O “pãozinho de Santo Antônio”, distribuído em algumas igrejas e guardado em casa, para que não falte comida, também deve lembrar da necessidade do “Pão Espiritual”, a Eucaristia.

O “Martelo dos Hereges” morreu em Pádua, na Itália, no dia 13 de junho de 1231 e, menos de um ano depois, foi canonizado. Como preparação para sua festa, os devotos têm o costume de rezar a Trezena de Santo Antônio.

Santos Juninos:  24 de junho – São João Batista, o santo mais junino

Além do próprio Jesus e da Virgem Maria, João Batista é o único santo que tem o nascimento celebrado na liturgia da Igreja. É o Santo Junino mais conhecido e que, em boa parte dos casos, tem a maior festa.

Geralmente, as comemorações da data começam na véspera, na noite do dia 23, em torno da fogueira. A sabedoria popular narra que essas são acesas para lembrar uma fogueira feita por Santa Isabel, para anunciar à Maria o nascimento do filho.

Com um nome que significa “Deus dá a graça”, João teve a missão de preparar os caminhos do Senhor e os corações dos homens. Seu nascimento foi motivo de muita alegria para os pais que já tinham idade avançada, Zacarias e Isabel.

Nesta época, as quermesses e quadrilhas juninas podem ser uma forma de recordar a alegria desse nascimento. Os fogos, lançados no escuro, podem nos lembrar da missão que temos de levar a luz de Cristo a todos os lugares. E, claro, a participação na Santa Missa em honra à essa solenidade não pode ficar de fora.

Santos Juninos: 29 de junho – São Pedro

O dia de São Pedro e São Paulo marca o fim dos festejos juninos. Mas a festa segue até o último minuto, com fogueiras, comidas típicas, danças e procissões.

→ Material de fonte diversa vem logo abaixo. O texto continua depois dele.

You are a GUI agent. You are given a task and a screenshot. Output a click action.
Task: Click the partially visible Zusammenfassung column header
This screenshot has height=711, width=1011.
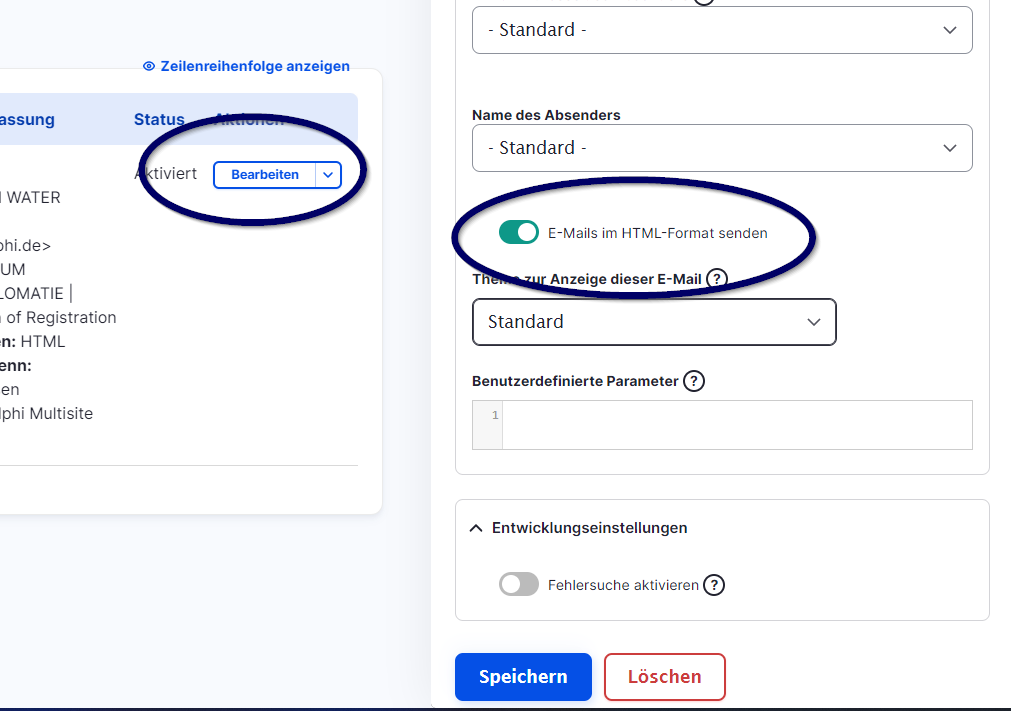(x=27, y=120)
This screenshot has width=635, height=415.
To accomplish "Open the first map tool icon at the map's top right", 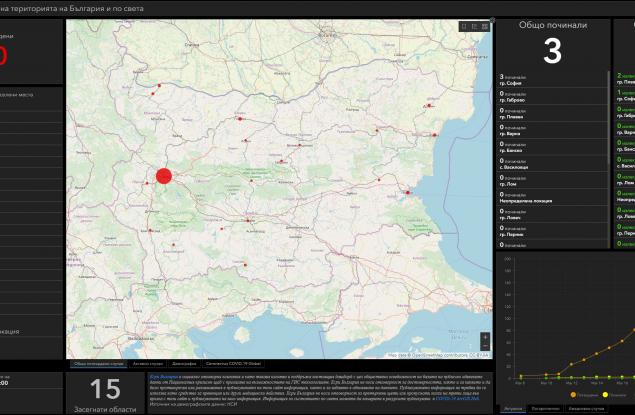I will point(463,26).
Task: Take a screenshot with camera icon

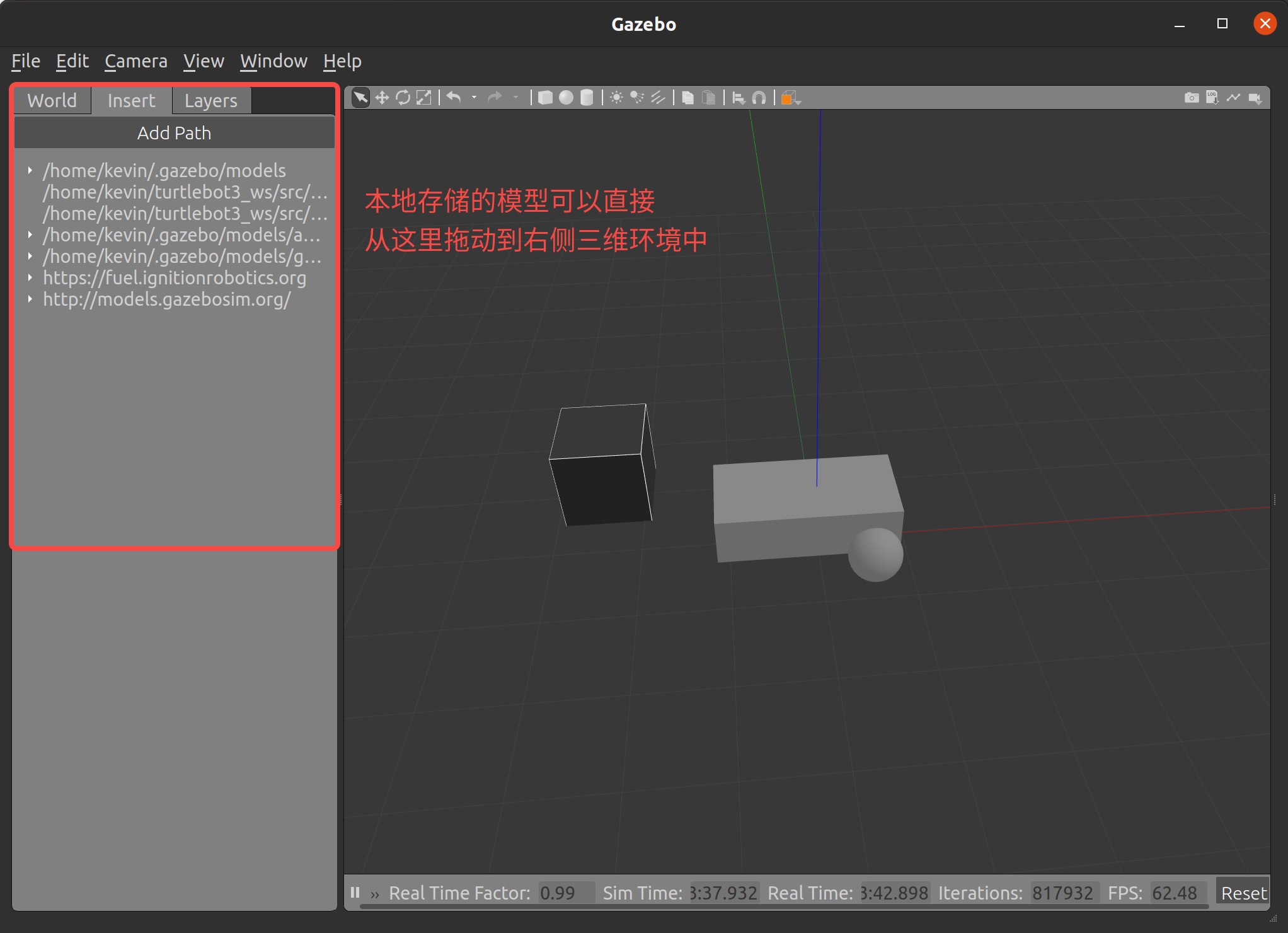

Especialmente no Nordeste, os agricultores aproveitam a data para pedir chuva e uma boa colheita àquele que carrega a chave do Reino dos Céus.

Para os católicos, a solenidade é um convite a conhecer Cristo mais de perto e a professar, com fé, as mesmas palavras do primeiro Papa para Jesus: “Tu és o Messias, o Filho do Deus vivo” (Mt 16,16).

Pedro também é um exemplo de que não é apenas possível, mas necessário, levantar após uma queda na caminhada com Deus. Afinal, aquele que negou Cristo, após se arrepender, honrou a missão de guiar a Igreja primitiva até o seu martírio.

No período junino, também acontece, em algumas cidades, a procissão de São Pedro e Bom Jesus dos Navegantes, geralmente em barcos que navegam por rios ou mares. 

Nessa ocasião, devemos lembrar do chamado à evangelização, a sair da comodidade e lançar as redes em águas mais profundas. “Segui-me e eu farei de vós pescadores de homens” (Mt 4,19).

As festividades de São João no Brasil 

O toque da sanfona indica que é São João no Brasil. Nos lares, uma boa música tocando, um bolo de milho na mesa ou uma imagem dos Santos Juninos já são suficientes para lembrar que chegou a época dessa festa tão popular. 

Que aproveitemos as fogueiras acesas em homenagem aos santos para reacender a chama do verdadeiro Amor em nossos corações. Um Amor que deve ser anunciado com a humildade de Santo Antônio, com a firmeza de São João Batista e o ânimo de São Pedro.